There are 0 values in the release_date column with invalid values and/or improper formatting.


It therefore appears that all values in the `release_date` column are valid dates, and are structured as we desire. We finally now can turn to the `lyrics` column.

# Exploring the `lyrics` Column

This column is arguably expected to be the most problematic one, given that, for any random album in our dataset, we are not guaranteed that all album lyrics will be available on Genius (the site which we scraped lyrics data from.) We can estimate the severity of this problem by finding the number of albums that have no stored lyrics at all:

In [13]:
# the number of entries that are not stored as a string representation of a list ("[...]")
num_invalidly_formatted = 0

num_no_lyrics = 0

# maps index of album for which no lyrics are stored to a tuple (album_title, album_artist)
error_title_artist_mapping = {}

for index, row in albums_df.iterrows():
    if len(re.findall("\[.*\]", row["lyrics"])) != 1:
        num_invalidly_formatted += 1
    elif len(row["lyrics"]) == 2:
        error_title_artist_mapping[index] = (row["title"], row["artist"])
        num_no_lyrics += 1
print("There are", num_invalidly_formatted, "albums with their lyrics invalidly formatted.")
print("Out of", len(albums_df) - num_invalidly_formatted, "correctly formatted album entries, there are", num_no_lyrics, "albums with no lyrics stored in the dataset.")
print("This represents approximately " + str(round(num_no_lyrics/(len(albums_df) - num_invalidly_formatted), 3)*100) + "% of correctly formatted album entries.")
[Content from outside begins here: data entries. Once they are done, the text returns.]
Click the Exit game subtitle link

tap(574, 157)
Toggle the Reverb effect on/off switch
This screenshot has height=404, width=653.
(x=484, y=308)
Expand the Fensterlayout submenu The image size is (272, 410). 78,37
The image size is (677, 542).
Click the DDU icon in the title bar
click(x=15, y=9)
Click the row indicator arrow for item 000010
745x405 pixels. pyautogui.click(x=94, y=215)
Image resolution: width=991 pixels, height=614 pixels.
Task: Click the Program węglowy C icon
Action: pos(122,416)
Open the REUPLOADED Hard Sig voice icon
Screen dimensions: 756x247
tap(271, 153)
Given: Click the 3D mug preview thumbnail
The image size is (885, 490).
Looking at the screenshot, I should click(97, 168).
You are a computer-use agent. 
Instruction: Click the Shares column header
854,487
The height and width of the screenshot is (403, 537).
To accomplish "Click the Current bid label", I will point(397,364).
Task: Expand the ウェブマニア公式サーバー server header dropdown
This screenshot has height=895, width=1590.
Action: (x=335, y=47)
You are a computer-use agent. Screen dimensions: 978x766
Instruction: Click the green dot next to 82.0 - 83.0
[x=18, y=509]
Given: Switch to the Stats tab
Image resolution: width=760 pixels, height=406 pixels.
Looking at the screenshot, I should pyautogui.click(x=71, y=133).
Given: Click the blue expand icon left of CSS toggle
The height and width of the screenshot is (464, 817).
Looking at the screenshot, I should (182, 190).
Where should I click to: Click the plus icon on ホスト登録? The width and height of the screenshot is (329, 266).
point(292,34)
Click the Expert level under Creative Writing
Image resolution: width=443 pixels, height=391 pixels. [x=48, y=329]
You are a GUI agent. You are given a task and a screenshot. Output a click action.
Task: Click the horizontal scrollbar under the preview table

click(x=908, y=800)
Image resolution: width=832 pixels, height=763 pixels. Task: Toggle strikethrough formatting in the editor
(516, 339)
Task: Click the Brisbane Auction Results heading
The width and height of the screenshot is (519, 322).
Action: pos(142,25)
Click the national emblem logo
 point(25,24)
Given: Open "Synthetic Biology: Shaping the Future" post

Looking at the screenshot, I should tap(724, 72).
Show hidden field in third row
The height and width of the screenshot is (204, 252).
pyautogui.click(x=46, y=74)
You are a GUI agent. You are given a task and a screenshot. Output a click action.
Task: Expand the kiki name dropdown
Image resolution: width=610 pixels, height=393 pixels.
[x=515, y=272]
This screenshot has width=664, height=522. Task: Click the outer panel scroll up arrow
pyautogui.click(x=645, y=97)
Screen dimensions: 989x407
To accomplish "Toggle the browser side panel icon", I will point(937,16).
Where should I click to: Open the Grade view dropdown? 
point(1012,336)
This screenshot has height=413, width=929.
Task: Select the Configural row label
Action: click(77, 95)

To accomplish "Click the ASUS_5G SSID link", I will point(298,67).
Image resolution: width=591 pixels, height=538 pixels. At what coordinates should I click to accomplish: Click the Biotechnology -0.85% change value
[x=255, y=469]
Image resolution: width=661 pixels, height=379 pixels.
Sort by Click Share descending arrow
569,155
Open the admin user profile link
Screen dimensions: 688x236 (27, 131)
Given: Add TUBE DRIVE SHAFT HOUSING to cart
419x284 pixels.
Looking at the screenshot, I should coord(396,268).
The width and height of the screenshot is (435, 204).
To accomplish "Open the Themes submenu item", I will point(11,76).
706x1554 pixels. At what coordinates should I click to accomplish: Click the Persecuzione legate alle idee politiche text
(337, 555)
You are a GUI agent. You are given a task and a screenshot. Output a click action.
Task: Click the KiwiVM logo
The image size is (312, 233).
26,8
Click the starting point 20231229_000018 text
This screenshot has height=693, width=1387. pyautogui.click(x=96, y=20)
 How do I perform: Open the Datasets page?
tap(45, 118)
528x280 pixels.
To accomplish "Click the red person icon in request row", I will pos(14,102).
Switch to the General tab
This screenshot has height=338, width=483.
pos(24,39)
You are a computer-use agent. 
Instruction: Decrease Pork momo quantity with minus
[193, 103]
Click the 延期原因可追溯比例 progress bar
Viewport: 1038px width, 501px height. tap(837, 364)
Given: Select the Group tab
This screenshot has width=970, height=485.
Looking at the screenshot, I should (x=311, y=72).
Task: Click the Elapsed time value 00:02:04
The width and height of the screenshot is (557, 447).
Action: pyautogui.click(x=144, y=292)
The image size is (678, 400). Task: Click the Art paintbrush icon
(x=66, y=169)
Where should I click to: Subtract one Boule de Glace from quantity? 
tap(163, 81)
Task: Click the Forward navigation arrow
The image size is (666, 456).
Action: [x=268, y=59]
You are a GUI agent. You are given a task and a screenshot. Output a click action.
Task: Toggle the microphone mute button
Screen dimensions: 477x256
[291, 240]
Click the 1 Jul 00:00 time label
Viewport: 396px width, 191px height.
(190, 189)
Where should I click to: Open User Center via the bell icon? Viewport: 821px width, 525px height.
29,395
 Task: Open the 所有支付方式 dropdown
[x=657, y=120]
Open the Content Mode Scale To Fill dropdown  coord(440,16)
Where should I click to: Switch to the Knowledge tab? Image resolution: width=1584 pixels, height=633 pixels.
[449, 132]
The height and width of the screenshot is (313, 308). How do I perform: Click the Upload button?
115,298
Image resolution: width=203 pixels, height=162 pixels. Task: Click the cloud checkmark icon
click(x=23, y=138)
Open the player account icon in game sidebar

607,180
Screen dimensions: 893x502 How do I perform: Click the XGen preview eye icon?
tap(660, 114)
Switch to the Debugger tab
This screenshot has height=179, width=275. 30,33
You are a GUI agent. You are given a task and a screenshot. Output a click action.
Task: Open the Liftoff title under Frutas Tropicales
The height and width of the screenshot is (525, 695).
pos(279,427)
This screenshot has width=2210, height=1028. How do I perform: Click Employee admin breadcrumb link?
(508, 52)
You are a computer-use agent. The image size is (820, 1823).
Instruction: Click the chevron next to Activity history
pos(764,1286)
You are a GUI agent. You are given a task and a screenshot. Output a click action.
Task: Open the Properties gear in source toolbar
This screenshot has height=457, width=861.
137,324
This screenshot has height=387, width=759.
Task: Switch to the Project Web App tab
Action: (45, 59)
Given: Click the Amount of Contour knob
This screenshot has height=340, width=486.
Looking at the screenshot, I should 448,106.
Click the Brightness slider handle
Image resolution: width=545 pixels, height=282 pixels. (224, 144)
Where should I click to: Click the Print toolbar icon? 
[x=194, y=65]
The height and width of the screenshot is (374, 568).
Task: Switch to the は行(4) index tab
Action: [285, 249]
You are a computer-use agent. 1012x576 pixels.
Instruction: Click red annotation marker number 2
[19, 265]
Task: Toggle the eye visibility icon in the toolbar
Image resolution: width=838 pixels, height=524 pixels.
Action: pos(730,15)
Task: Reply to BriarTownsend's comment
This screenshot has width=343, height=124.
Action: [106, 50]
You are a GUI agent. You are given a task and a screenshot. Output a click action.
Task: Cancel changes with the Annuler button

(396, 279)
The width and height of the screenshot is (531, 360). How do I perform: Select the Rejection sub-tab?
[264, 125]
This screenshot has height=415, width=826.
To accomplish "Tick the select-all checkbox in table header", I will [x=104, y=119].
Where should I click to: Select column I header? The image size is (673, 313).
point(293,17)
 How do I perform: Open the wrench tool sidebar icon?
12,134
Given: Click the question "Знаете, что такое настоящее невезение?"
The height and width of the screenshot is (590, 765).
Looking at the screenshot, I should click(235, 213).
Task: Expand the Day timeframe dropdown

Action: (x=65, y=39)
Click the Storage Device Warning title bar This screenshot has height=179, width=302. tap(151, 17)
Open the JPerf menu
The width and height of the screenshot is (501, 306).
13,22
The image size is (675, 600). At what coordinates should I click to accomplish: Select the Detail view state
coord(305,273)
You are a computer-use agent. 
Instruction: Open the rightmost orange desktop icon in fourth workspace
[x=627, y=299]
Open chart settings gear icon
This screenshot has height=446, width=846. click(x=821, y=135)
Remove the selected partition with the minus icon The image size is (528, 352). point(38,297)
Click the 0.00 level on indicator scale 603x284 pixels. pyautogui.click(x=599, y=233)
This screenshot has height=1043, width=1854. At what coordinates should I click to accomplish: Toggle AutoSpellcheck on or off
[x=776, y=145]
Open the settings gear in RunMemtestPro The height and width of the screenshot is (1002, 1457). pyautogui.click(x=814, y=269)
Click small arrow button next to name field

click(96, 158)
There are 0 albums with their lyrics invalidly formatted.
Out of 1084 correctly formatted album entries, there are 299 albums with no lyrics stored in the dataset.
This represents approximately 27.6% of correctly formatted album entries.


Although there are no albums with their lyrics improperly formatted, over a quarter of the albums in our dataset have no lyrics stored at all. Granted, instrumental albums are fairly common, and it is reasonable to assume that Genius would not have lyrics data for all of the albums in our dataset; but the possibility still remains that the lyrics scraping performed during data collection was not sufficient.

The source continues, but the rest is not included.